Consider the following functional equation:
\begin{equation}f(x)=kf(mx)\end{equation}
where $x \in [0,1]$; $k>0$; $0<m<1$; and $f(1)=1$.
It has at least one solution: $f(x)=x^l$, where $l=log_m({1/k})$.
Assume further that $f$ is smooth on $(0,1)$. Is $f$ unique? If not, does adding monotonicity restriction on $f$ guarantee uniqueness?
Let $f_0\colon [m,1]$ be any continuous (and maybe monotonic) function with $f(m)=\frac1k$, $f(1)=1$. Then we can define $f(x)=k^{-r}f_0(m^{-r}x)$ where $r=\lfloor\log_mx\rfloor $ and obtain a continuous solution on $(0,1]$ and every continuos solution on $(0,1]$ can be obtained this way.
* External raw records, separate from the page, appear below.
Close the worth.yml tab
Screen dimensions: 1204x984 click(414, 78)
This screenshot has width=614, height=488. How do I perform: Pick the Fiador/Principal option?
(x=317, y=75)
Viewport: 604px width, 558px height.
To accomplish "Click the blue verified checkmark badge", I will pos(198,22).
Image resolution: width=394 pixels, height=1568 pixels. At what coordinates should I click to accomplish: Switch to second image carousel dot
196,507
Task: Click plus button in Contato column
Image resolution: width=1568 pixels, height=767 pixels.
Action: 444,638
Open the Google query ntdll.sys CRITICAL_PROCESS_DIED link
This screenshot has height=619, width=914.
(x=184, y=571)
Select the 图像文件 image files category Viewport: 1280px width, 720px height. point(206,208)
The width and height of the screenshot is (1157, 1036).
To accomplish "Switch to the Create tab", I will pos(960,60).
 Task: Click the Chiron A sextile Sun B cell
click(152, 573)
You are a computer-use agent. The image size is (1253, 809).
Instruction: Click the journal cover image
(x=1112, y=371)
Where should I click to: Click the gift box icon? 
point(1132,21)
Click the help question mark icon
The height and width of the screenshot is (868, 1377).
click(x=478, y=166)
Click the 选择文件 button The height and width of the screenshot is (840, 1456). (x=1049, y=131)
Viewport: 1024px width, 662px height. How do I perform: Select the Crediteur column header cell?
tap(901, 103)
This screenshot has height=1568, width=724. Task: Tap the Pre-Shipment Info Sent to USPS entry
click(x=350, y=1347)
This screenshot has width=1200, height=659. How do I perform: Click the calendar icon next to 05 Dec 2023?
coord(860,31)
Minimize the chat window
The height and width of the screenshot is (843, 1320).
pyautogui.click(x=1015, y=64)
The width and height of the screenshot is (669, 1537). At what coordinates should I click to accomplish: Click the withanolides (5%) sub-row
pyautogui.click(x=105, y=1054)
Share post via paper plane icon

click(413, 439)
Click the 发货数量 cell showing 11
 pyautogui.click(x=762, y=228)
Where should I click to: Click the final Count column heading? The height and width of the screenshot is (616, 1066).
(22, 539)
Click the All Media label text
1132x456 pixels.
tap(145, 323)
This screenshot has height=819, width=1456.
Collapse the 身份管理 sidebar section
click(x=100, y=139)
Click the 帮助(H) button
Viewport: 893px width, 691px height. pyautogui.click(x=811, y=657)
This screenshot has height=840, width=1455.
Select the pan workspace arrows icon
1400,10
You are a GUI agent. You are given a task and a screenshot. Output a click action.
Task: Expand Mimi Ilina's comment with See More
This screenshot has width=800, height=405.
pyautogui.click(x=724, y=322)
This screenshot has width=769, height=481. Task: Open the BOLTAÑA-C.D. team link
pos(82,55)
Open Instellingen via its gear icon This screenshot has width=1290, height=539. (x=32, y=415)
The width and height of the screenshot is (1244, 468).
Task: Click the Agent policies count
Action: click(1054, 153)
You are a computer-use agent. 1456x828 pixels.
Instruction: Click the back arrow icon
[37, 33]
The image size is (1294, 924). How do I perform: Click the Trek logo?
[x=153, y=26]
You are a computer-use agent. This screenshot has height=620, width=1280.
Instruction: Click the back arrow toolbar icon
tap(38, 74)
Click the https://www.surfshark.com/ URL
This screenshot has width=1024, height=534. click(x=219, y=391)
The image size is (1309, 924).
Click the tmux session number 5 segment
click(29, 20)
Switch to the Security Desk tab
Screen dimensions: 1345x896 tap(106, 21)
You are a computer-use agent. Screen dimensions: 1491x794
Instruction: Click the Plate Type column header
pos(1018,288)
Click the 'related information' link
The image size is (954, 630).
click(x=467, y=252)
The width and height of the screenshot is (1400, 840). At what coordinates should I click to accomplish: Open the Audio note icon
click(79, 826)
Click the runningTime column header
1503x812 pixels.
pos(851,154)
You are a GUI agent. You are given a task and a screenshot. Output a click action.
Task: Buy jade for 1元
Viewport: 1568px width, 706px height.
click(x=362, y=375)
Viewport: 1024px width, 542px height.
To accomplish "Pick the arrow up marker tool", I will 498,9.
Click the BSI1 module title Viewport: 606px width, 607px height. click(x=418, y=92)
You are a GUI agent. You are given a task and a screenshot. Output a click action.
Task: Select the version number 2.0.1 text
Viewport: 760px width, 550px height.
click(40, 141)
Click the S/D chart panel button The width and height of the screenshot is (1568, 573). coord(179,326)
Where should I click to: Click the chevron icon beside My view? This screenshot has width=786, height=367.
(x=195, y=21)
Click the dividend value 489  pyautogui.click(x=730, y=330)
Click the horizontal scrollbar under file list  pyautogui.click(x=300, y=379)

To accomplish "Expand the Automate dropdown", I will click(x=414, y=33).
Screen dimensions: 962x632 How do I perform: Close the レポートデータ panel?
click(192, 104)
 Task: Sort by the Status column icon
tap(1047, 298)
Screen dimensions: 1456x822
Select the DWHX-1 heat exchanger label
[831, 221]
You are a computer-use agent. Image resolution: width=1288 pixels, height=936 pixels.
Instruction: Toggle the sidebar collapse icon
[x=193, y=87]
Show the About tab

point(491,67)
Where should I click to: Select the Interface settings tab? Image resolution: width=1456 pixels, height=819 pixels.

If $k>1$, this solution extends to $[0,1]$. If $k<1$, there cannot be a continuous solution as necessarily $f({m^r})=k^{-r}\to\infty$. If $k=1$, the solution is continuous at $0$ only if it is constant.
If we require not only that $f_0$ is continuos, but is smooth and the derivatives at $m$ and $1$ "fit", we obtain a smooth solution on $(0,1]$.